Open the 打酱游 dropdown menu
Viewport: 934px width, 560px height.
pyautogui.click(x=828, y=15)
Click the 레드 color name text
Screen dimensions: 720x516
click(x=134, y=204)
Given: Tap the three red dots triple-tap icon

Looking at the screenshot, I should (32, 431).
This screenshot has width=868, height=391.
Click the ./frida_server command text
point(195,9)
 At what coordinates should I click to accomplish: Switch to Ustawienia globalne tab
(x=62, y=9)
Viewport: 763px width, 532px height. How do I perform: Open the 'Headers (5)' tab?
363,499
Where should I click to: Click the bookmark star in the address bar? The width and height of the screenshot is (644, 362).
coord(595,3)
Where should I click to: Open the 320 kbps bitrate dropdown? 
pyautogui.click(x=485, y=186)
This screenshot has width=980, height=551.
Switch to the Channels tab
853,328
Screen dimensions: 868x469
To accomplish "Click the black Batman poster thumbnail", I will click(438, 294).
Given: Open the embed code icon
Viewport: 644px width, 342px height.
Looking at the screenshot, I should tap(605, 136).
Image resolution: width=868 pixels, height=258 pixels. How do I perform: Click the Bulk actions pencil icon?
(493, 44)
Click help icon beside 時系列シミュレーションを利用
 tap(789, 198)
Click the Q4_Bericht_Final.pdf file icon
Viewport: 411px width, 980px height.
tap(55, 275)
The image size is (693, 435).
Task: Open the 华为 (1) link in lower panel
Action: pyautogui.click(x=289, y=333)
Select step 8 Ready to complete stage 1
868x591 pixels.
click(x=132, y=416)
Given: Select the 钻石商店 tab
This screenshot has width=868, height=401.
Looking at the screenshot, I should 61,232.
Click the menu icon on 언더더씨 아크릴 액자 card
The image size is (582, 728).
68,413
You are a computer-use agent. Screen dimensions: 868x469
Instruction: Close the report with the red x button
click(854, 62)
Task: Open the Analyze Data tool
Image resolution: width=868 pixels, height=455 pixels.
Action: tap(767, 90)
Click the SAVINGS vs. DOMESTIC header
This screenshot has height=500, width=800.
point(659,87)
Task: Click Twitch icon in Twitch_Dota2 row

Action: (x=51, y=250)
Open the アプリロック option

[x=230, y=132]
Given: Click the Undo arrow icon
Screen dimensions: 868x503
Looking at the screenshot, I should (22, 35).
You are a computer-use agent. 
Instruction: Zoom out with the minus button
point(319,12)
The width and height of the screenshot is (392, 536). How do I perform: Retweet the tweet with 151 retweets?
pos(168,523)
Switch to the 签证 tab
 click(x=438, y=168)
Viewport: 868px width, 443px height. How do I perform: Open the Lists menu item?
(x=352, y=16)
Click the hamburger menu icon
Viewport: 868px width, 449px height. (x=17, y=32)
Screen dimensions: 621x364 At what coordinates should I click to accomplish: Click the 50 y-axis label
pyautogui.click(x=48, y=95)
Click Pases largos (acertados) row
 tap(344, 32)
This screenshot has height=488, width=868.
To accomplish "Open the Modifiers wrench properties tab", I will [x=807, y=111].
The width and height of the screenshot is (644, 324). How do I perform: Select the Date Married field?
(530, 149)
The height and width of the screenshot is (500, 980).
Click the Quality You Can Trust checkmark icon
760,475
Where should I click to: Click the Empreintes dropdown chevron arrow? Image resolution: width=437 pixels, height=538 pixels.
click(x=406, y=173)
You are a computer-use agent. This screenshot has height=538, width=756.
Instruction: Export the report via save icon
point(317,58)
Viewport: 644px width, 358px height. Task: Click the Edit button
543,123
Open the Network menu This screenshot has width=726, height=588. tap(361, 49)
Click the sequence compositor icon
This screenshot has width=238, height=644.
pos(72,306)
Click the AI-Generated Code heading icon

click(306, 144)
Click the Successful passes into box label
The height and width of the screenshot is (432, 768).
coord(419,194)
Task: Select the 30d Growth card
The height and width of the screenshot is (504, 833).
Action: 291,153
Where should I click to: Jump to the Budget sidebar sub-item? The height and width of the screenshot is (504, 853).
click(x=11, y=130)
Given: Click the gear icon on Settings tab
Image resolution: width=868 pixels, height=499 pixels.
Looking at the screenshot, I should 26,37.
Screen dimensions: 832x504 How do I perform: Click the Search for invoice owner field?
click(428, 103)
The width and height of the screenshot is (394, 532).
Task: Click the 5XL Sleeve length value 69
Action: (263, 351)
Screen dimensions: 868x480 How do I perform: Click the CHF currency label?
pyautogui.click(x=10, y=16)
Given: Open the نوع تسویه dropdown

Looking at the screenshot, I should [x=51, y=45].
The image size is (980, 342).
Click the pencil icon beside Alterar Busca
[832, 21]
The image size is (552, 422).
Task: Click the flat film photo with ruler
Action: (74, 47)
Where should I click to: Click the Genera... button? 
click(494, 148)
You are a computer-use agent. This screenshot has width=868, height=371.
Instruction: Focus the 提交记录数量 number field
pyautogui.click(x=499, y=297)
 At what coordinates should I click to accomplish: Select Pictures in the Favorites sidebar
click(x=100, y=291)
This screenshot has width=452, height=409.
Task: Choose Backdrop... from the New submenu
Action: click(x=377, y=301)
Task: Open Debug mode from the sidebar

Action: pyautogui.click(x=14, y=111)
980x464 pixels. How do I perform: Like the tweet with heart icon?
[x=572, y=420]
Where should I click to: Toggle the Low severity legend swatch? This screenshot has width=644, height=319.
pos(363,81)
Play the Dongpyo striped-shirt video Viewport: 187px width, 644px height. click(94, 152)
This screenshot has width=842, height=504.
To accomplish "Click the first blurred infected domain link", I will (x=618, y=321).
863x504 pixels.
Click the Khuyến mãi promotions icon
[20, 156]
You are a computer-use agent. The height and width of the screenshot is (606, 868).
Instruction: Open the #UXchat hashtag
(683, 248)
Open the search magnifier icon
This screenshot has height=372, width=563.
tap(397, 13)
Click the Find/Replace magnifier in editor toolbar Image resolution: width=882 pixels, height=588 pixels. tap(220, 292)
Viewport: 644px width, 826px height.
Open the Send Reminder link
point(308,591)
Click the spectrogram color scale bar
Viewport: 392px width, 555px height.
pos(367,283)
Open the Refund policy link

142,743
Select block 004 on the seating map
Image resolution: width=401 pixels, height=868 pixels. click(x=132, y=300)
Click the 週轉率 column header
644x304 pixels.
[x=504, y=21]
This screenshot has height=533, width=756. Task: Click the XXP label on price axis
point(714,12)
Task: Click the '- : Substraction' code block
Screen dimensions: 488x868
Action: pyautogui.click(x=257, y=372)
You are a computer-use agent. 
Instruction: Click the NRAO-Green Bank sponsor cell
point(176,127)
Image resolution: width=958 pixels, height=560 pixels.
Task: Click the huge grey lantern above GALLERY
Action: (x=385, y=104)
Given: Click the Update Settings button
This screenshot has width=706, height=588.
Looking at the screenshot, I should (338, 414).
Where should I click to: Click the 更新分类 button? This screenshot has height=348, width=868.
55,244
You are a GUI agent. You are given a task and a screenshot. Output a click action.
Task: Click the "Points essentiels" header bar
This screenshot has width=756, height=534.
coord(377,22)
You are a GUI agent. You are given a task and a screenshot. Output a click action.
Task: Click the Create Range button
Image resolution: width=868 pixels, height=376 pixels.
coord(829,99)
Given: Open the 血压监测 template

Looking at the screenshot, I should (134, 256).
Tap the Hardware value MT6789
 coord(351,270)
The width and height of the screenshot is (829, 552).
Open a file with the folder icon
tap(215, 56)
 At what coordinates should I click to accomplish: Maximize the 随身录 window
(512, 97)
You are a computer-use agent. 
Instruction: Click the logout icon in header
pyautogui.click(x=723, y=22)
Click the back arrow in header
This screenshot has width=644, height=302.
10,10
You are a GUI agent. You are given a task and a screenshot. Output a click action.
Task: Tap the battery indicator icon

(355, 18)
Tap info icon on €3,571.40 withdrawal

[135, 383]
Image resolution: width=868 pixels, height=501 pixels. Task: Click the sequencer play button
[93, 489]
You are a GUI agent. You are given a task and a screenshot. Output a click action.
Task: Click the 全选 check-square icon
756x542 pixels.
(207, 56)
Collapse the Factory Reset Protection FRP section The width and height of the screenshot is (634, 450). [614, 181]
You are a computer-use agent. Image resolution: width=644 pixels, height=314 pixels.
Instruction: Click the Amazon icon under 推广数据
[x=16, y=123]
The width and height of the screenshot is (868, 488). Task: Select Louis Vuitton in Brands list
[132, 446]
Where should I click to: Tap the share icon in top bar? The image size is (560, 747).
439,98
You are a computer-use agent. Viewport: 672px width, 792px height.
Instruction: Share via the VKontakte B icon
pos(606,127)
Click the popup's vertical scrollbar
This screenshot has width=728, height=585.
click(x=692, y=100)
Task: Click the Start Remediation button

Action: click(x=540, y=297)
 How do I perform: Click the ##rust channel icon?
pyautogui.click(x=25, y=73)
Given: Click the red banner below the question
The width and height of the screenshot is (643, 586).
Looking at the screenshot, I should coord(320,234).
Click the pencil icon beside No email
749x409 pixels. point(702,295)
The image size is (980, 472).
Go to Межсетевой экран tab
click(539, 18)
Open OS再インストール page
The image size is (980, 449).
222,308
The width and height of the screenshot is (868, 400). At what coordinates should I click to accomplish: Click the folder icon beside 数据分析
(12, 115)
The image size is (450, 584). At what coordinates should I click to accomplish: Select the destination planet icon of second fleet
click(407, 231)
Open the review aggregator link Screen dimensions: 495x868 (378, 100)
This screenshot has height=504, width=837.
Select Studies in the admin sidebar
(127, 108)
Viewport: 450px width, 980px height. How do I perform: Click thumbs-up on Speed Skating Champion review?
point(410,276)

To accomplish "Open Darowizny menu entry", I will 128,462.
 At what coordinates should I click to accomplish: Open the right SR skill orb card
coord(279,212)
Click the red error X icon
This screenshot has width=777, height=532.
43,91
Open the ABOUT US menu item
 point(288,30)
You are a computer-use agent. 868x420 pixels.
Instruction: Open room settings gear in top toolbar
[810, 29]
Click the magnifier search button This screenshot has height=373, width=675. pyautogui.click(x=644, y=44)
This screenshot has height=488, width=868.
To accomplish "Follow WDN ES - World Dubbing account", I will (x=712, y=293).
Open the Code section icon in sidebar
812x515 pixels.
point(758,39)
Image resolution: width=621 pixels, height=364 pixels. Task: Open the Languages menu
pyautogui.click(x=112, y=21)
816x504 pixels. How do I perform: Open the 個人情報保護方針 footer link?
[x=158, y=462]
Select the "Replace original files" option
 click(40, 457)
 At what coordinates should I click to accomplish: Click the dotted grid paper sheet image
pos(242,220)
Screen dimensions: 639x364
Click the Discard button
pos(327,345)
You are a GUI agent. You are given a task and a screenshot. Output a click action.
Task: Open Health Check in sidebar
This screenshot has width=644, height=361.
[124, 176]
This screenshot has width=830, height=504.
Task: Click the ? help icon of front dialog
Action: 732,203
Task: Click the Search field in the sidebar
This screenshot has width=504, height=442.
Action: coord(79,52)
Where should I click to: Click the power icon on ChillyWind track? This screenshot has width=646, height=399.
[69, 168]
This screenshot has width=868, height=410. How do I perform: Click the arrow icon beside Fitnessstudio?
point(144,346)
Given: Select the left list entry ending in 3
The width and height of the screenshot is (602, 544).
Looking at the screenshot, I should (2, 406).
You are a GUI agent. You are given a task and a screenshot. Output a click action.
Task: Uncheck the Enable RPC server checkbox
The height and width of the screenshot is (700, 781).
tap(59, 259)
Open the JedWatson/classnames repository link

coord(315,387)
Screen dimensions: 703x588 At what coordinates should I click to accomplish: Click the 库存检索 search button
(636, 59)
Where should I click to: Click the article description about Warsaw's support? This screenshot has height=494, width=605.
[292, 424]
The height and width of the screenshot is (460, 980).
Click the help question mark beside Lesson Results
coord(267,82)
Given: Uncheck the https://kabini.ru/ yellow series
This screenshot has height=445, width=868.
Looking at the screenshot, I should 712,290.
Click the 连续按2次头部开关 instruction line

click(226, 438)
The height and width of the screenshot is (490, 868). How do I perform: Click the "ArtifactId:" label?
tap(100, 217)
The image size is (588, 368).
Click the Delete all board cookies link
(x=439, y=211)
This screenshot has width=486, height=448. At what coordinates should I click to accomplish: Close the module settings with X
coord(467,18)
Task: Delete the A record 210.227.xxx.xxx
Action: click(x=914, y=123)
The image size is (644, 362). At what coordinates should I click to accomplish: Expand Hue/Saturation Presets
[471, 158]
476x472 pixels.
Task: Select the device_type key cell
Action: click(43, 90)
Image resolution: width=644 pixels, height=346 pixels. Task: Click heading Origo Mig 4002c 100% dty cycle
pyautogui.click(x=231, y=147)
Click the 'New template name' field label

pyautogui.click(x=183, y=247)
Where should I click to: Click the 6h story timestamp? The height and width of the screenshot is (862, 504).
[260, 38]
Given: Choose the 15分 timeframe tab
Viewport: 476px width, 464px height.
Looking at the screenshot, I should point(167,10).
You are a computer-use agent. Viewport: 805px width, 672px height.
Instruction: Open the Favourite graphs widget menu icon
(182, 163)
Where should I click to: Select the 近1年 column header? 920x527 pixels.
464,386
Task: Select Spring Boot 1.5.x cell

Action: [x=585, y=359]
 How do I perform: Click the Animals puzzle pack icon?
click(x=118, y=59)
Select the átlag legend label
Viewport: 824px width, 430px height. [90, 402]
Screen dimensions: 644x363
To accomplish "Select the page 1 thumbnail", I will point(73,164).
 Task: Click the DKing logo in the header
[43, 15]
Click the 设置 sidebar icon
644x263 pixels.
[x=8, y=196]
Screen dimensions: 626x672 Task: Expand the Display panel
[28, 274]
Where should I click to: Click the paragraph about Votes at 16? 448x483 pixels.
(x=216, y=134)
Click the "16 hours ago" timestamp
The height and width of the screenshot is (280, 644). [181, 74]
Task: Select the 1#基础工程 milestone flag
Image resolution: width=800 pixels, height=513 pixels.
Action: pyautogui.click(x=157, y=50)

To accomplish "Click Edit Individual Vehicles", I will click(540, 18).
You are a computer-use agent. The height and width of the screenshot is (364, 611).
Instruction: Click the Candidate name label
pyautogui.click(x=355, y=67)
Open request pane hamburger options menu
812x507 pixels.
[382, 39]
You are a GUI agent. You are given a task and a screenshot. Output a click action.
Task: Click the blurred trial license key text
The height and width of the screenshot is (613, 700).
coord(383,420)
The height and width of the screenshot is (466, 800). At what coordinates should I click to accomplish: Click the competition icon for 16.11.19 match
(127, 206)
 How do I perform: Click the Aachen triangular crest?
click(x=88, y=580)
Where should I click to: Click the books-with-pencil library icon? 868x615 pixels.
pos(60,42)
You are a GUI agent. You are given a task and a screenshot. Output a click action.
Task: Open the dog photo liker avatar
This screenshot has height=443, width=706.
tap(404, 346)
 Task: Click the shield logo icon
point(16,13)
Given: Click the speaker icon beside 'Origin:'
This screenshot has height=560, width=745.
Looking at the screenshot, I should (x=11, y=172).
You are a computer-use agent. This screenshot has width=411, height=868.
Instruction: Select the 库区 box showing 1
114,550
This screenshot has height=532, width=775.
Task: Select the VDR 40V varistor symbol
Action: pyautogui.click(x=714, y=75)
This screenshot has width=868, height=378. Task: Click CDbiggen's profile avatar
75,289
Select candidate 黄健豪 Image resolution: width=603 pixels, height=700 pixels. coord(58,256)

_ _ _ _ _ _ _

Taking the entries from their first line through the line with "Given: Select the 钻石商店 tab", inclusive, restate each line word for word and give nothing else.

Answer =>
Open the 打酱游 dropdown menu
Viewport: 934px width, 560px height.
pyautogui.click(x=828, y=15)
Click the 레드 color name text
Screen dimensions: 720x516
click(x=134, y=204)
Given: Tap the three red dots triple-tap icon

Looking at the screenshot, I should (32, 431).
This screenshot has width=868, height=391.
Click the ./frida_server command text
point(195,9)
 At what coordinates should I click to accomplish: Switch to Ustawienia globalne tab
(x=62, y=9)
Viewport: 763px width, 532px height. How do I perform: Open the 'Headers (5)' tab?
363,499
Where should I click to: Click the bookmark star in the address bar? The width and height of the screenshot is (644, 362).
coord(595,3)
Where should I click to: Open the 320 kbps bitrate dropdown? 
pyautogui.click(x=485, y=186)
This screenshot has width=980, height=551.
Switch to the Channels tab
853,328
Screen dimensions: 868x469
To accomplish "Click the black Batman poster thumbnail", I will click(438, 294).
Given: Open the embed code icon
Viewport: 644px width, 342px height.
Looking at the screenshot, I should tap(605, 136).
Image resolution: width=868 pixels, height=258 pixels. How do I perform: Click the Bulk actions pencil icon?
(493, 44)
Click help icon beside 時系列シミュレーションを利用
 tap(789, 198)
Click the Q4_Bericht_Final.pdf file icon
Viewport: 411px width, 980px height.
tap(55, 275)
The image size is (693, 435).
Task: Open the 华为 (1) link in lower panel
Action: pyautogui.click(x=289, y=333)
Select step 8 Ready to complete stage 1
868x591 pixels.
click(x=132, y=416)
Given: Select the 钻石商店 tab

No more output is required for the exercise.